CVE-2025-60198 is a vulnerability classified as 'Improper Control of Filename for Include/Require Statement in PHP Program,' commonly known as a Remote File Inclusion (RFI) vulnerability, found in the dedalx Saxon WordPress theme (versions up to 1.9.3). This vulnerability arises because the theme improperly validates or sanitizes user-supplied input used in PHP include or require statements. As a result, an attacker can manipulate the filename parameter to include remote malicious PHP files hosted on attacker-controlled servers. When the vulnerable PHP script executes the include or require statement, it fetches and runs the attacker's code, leading to remote code execution on the web server. The CVSS v3.1 score of 8.1 reflects a high severity, with the attack vector being network-based (AV:N), requiring high attack complexity (AC:H), no privileges (PR:N), and no user interaction (UI:N). The impact is critical across confidentiality, integrity, and availability (C:H/I:H/A:H), meaning an attacker can fully compromise the system.

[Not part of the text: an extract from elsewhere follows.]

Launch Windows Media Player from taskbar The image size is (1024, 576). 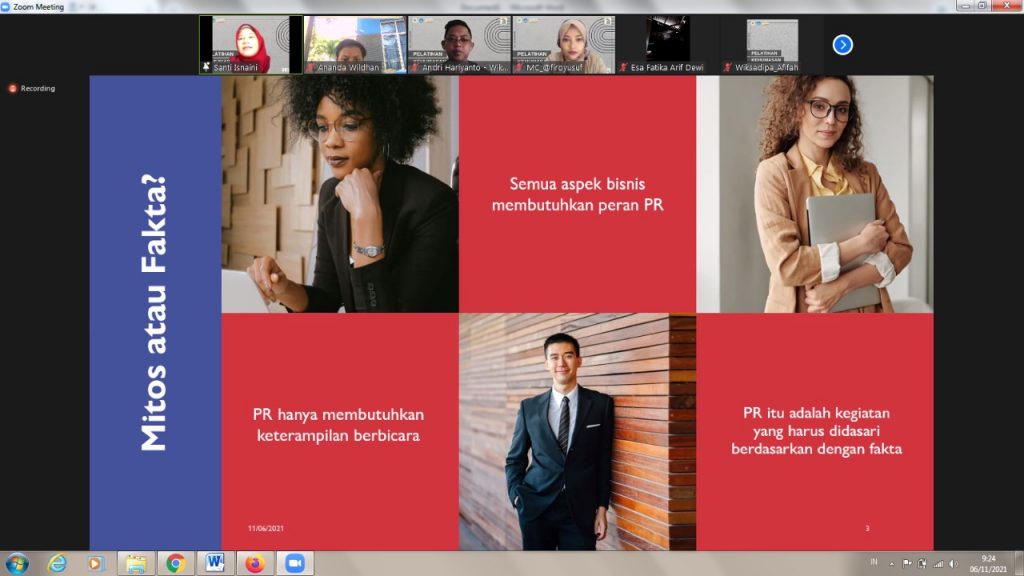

Although no known exploits are currently reported in the wild, the vulnerability is publicly disclosed and can be weaponized by attackers. The affected product is a WordPress theme used for viral content blogs and magazine marketing, which are common in digital marketing environments. The lack of available patches or updates at the time of disclosure increases the urgency for mitigation. The vulnerability's exploitation can lead to unauthorized access, data theft, defacement, or use of the compromised server as a pivot point for further attacks.

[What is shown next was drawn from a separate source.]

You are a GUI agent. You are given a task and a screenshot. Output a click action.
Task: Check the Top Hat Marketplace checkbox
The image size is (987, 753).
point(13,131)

For European organizations, this vulnerability poses a significant risk, especially those relying on the dedalx Saxon theme for their WordPress sites. Successful exploitation can lead to complete system compromise, including theft of sensitive customer data, defacement of websites, disruption of services, and potential use of compromised servers to launch further attacks within the network or against third parties. Given the theme's focus on viral content and marketing, organizations in the digital marketing, media, and publishing sectors are particularly vulnerable. The impact extends beyond the affected website to the organization's reputation and regulatory compliance, especially under GDPR, where data breaches can result in heavy fines. Additionally, compromised servers can be enlisted in botnets or used to distribute malware, amplifying the threat landscape. The high attack complexity somewhat limits exploitation to skilled attackers, but the lack of required privileges or user interaction lowers the barrier significantly. The network attack vector means attackers can attempt exploitation remotely without prior access, increasing exposure. Overall, the threat can disrupt business operations and cause financial and reputational damage.

European organizations should immediately audit their WordPress installations to identify the use of the dedalx Saxon theme, particularly versions up to 1.9.3. If found, they should seek updates or patches from the vendor; if none are available, consider replacing the theme with a secure alternative. As a critical mitigation, disable PHP's allow_url_include directive to prevent remote file inclusion via URL. Implement strict input validation and sanitization on any user-supplied data used in include or require statements, employing whitelisting of allowed files or paths. Employ Web Application Firewalls (WAFs) with rules to detect and block suspicious requests attempting file inclusion attacks. Monitor web server logs for unusual patterns, such as requests containing suspicious parameters or remote URLs. Restrict file permissions on the server to limit the impact of any successful code execution. Conduct regular security scans and penetration tests focusing on file inclusion vulnerabilities. Finally, educate web developers and administrators about secure coding practices to prevent similar vulnerabilities in custom themes or plugins.